The idea of the wedding ring as a symbol of love is relatively modern. The ring was originally regarded as both a down payment on the bride and a sign to other men that she was no longer available. It was, in effect, a 'property sold' sign. Even the word 'wed' comes from the Anglo-Saxon term for a security given in order to bind a promise.
The ancient Hindus were among the first to use wedding rings, and the tradition was exported to the West by the Greeks and Romans. The ring remained a 'property sold' sign until the 9th century, when the Christian Church adopted it as a symbol of fidelity.

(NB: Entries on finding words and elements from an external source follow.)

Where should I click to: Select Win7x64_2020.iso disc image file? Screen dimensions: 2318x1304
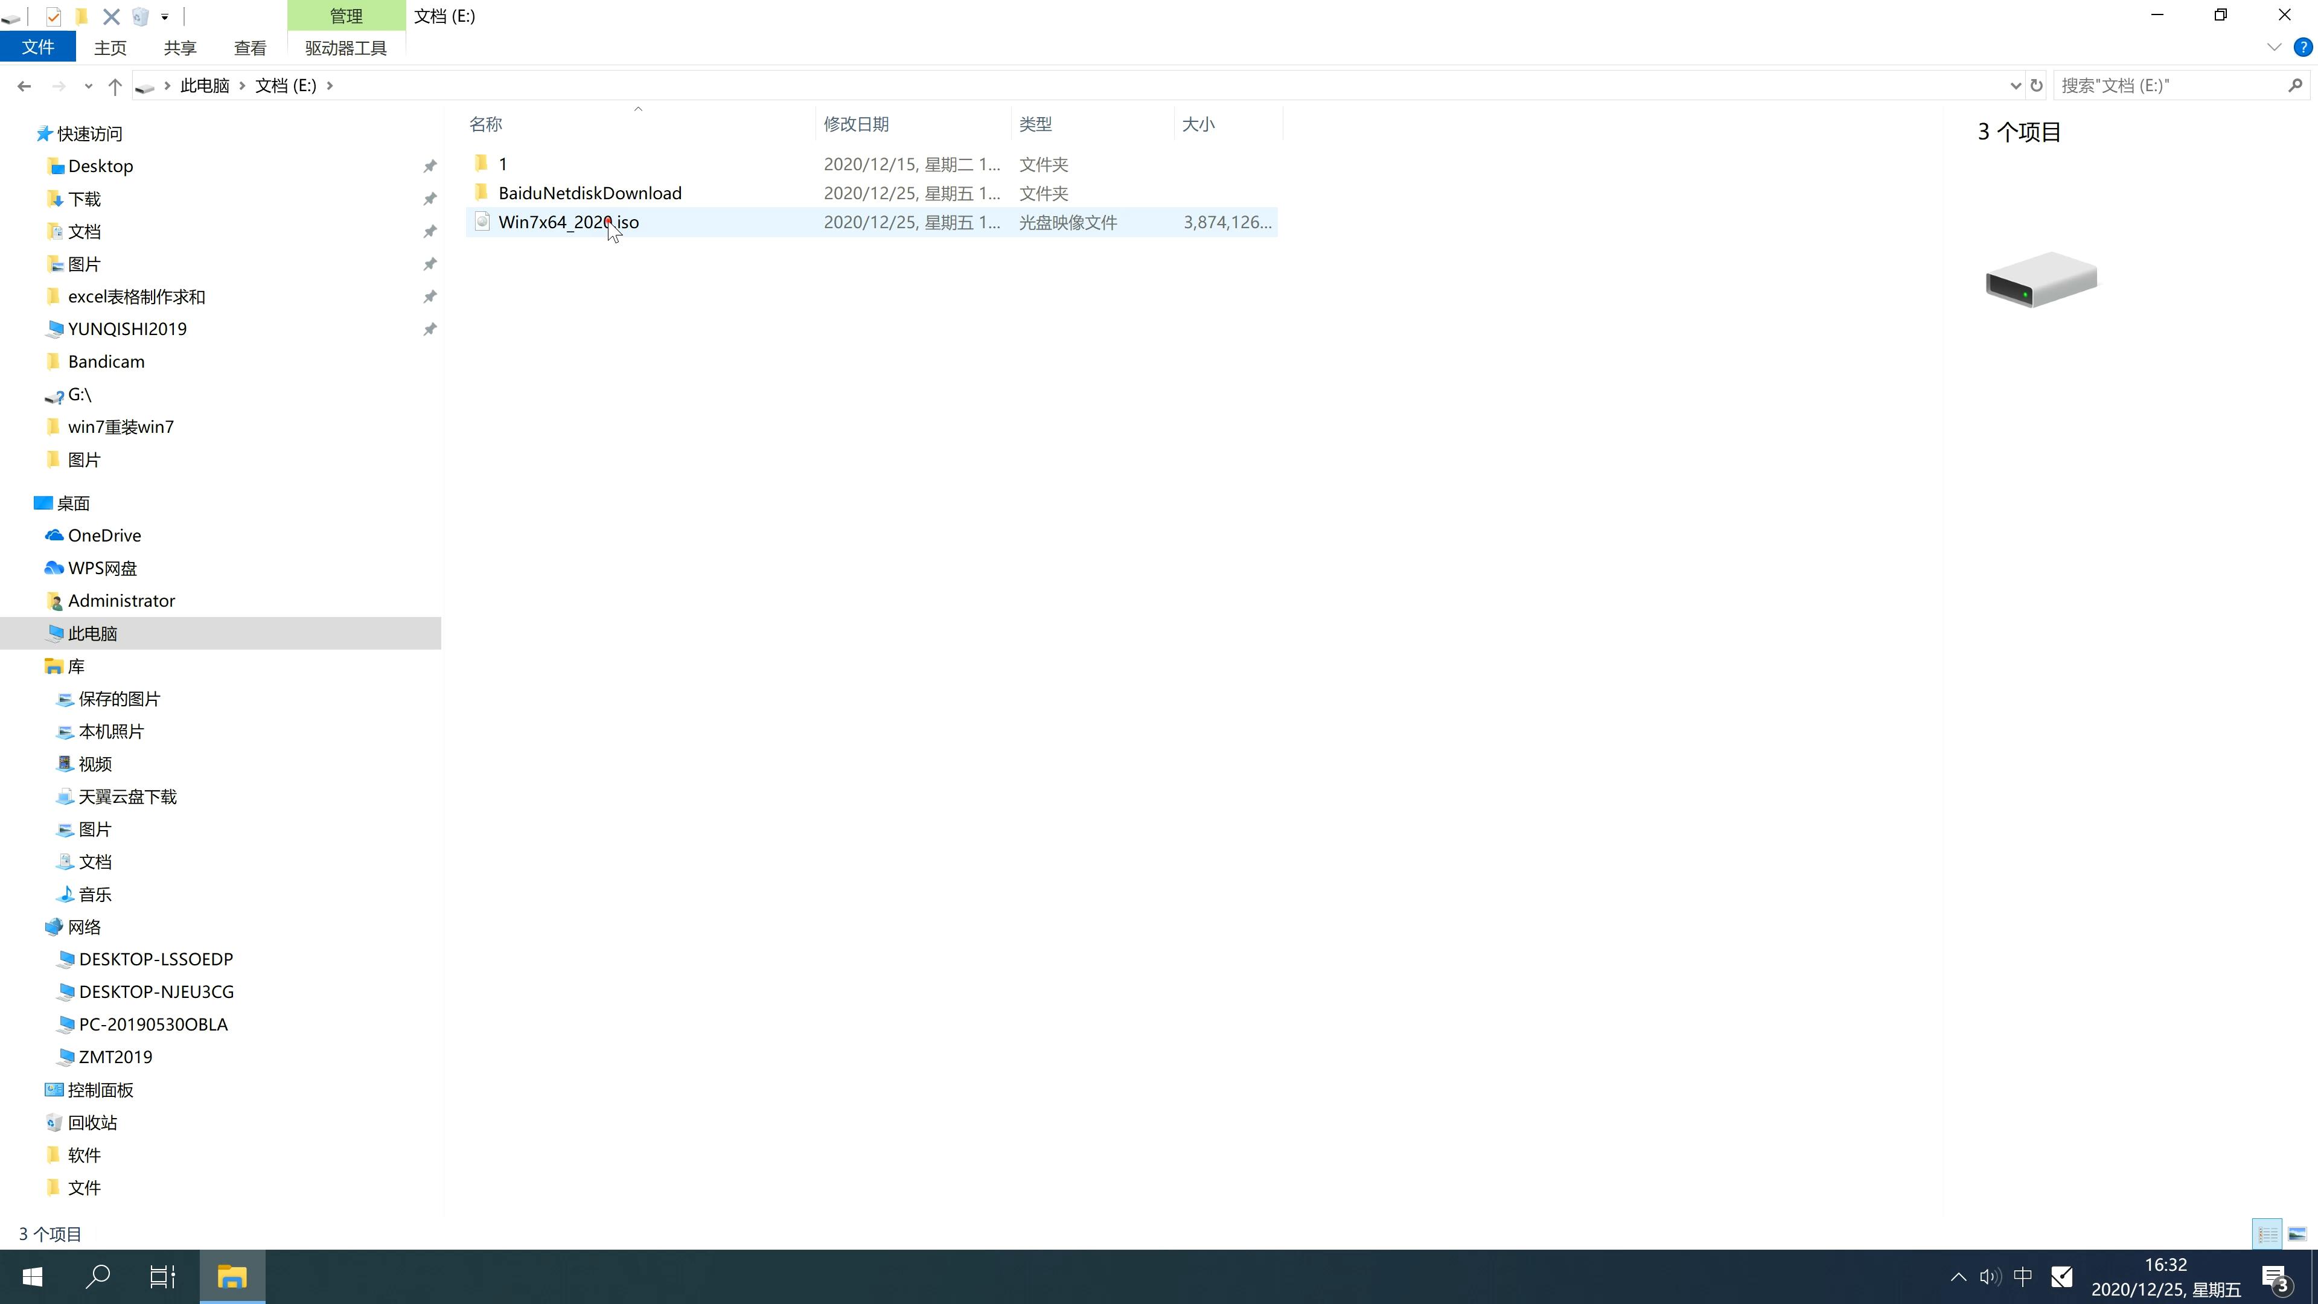coord(569,221)
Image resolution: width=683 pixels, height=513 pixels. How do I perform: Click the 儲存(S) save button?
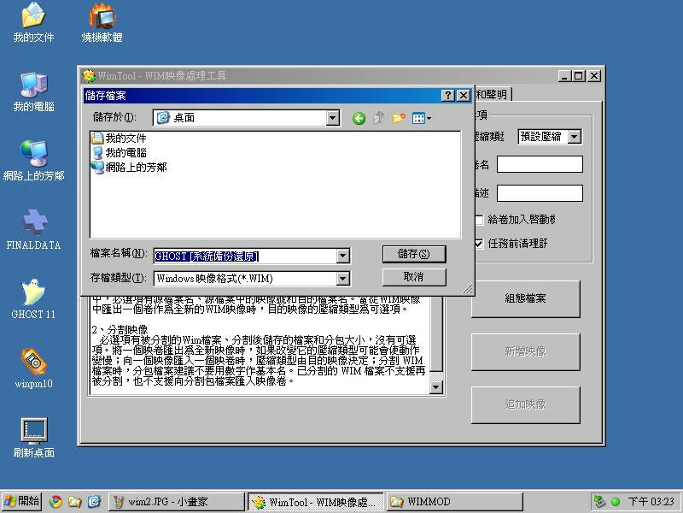tap(414, 254)
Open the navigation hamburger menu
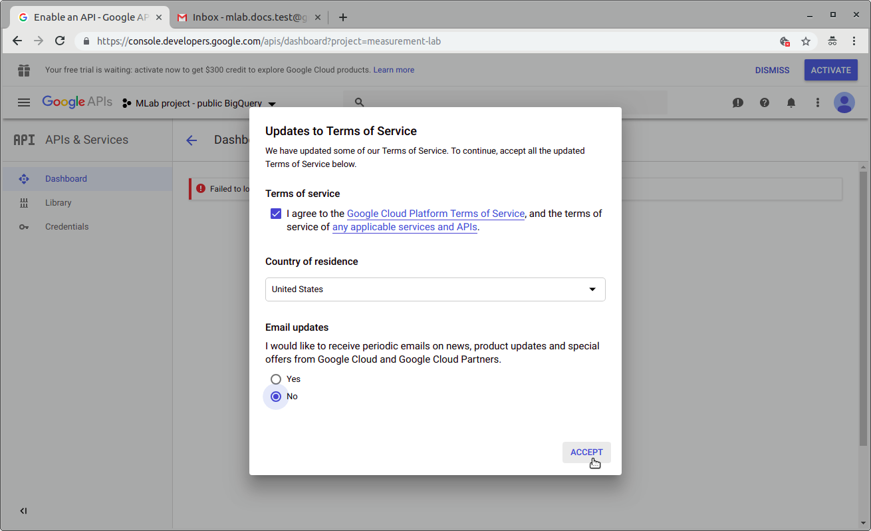 pyautogui.click(x=24, y=102)
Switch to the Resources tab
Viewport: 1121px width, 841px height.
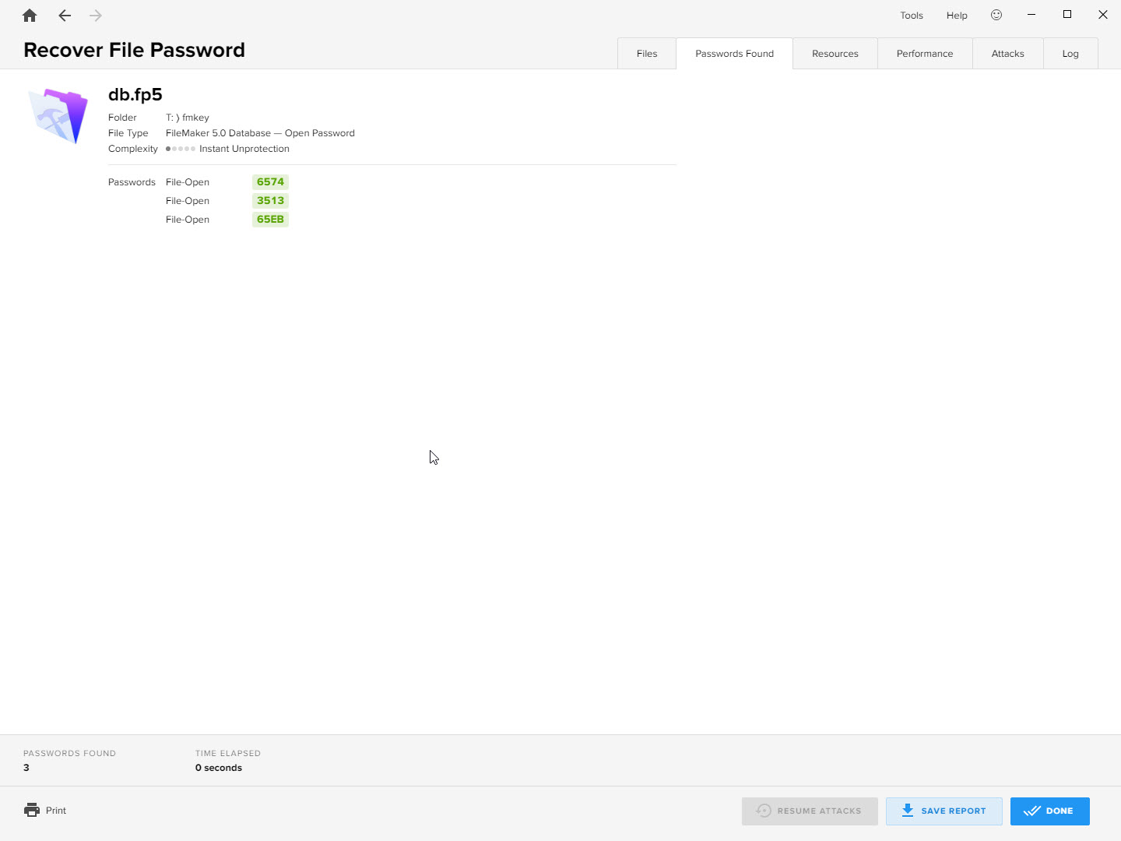click(835, 53)
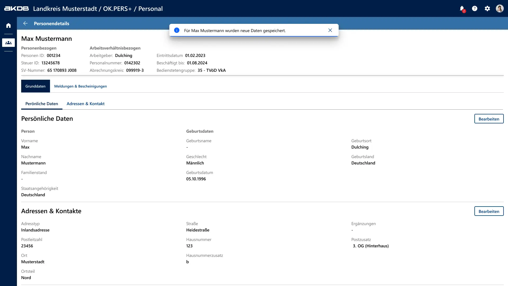Click Bearbeiten for Persönliche Daten
508x286 pixels.
coord(489,119)
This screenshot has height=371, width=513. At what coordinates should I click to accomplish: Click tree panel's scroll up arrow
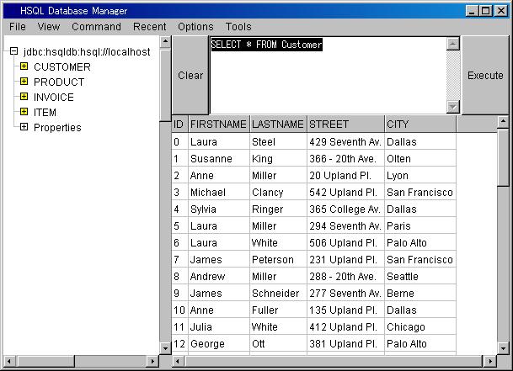coord(164,41)
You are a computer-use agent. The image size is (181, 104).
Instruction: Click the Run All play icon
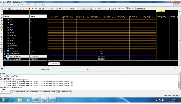(x=116, y=8)
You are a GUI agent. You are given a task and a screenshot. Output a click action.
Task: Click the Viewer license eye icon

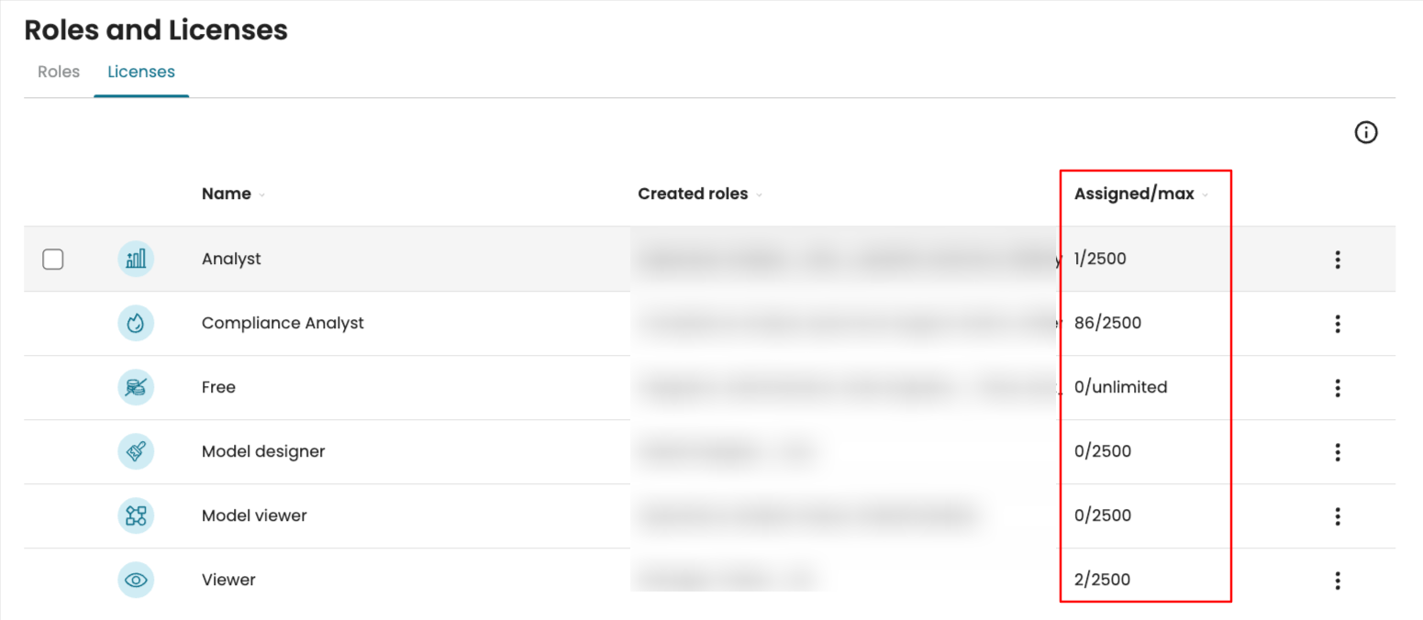pos(136,580)
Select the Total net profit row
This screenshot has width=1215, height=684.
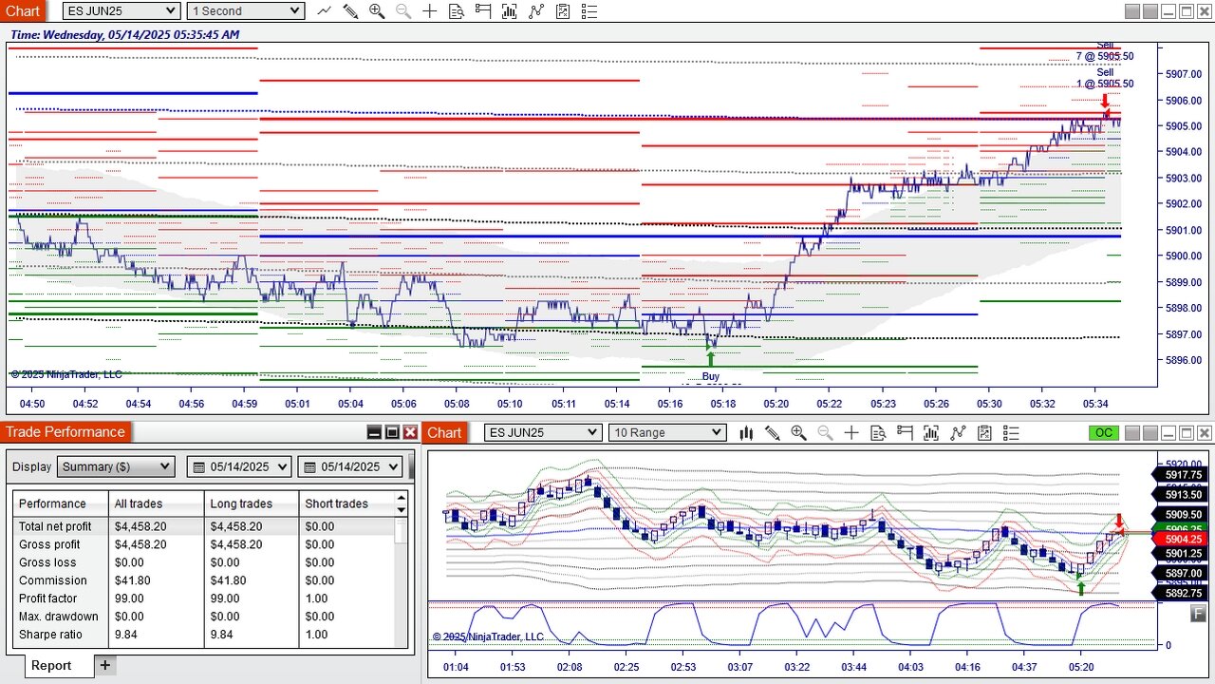pos(55,526)
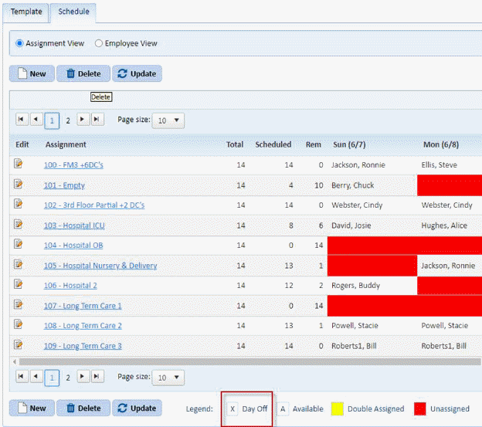482x427 pixels.
Task: Click the red Unassigned legend swatch
Action: (420, 408)
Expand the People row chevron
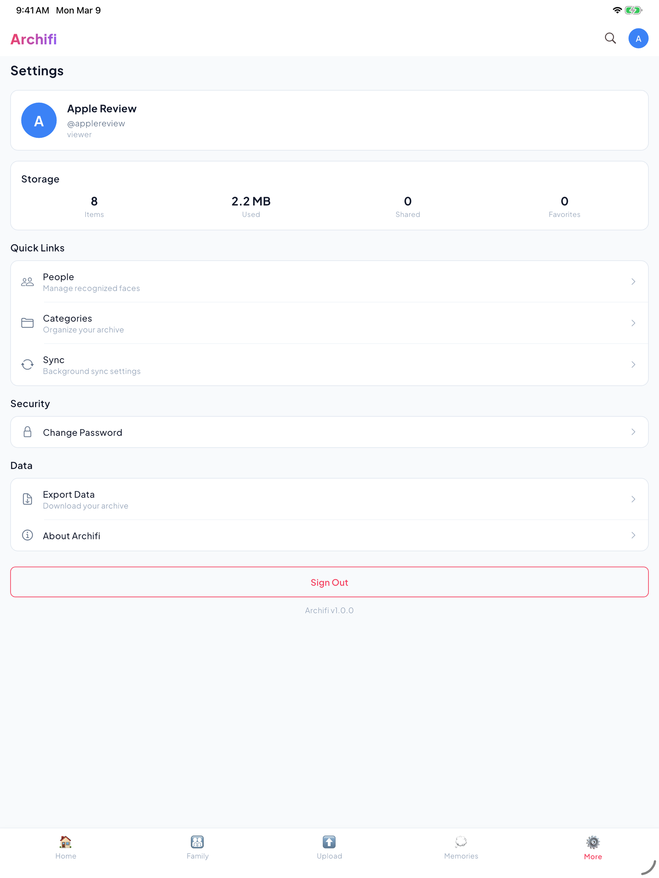The width and height of the screenshot is (659, 878). pyautogui.click(x=633, y=282)
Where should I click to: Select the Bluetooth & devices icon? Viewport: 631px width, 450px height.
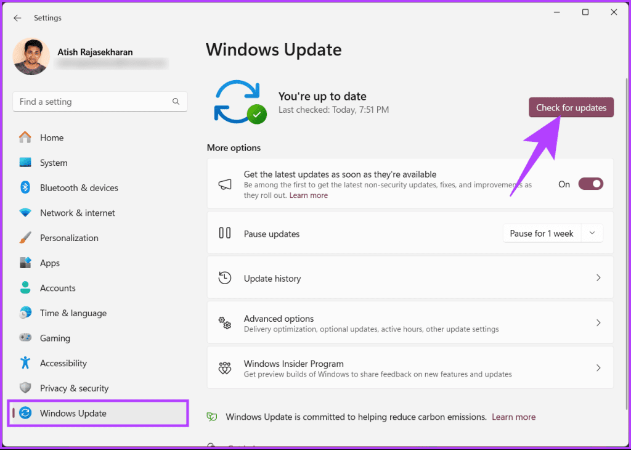coord(25,187)
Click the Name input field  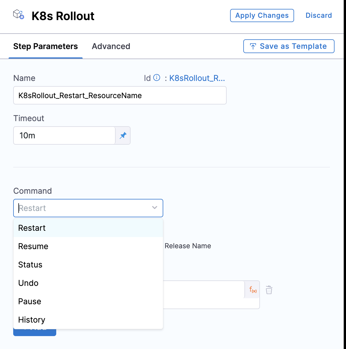click(120, 95)
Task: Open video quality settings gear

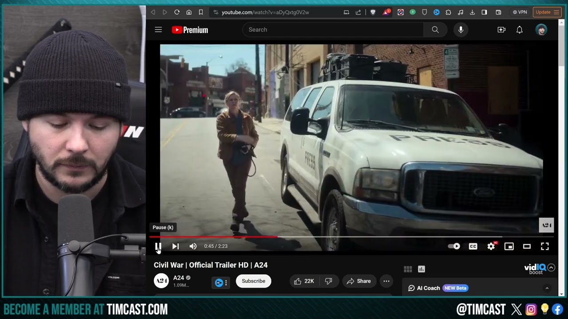Action: point(491,246)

It is hardly surprising that to lose, break or remove such a powerful symbol was thought to have dire consequences. In parts of Scotland there is a belief that if a woman loses her ring she will also lose her man. If the ring is dropped at the wedding ceremony and it rolls away from the altar, this is a terrible omen. And if the ring ends up on a gravestone, one of the newlyweds faces an early death - the victim is determined by the sex of the person buried in the grave.
The choice of the ring finger is also connected with various myths. The fourth finger of the left hand was chosen by the ancient Greeks and Romans as they mistakenly believed that a vein ran directly from it to the heart. That a woman's ring is generally, but by no means universally, worn on the left hand, stems from the belief that this was the weak hand, symbolising woman's submission to man.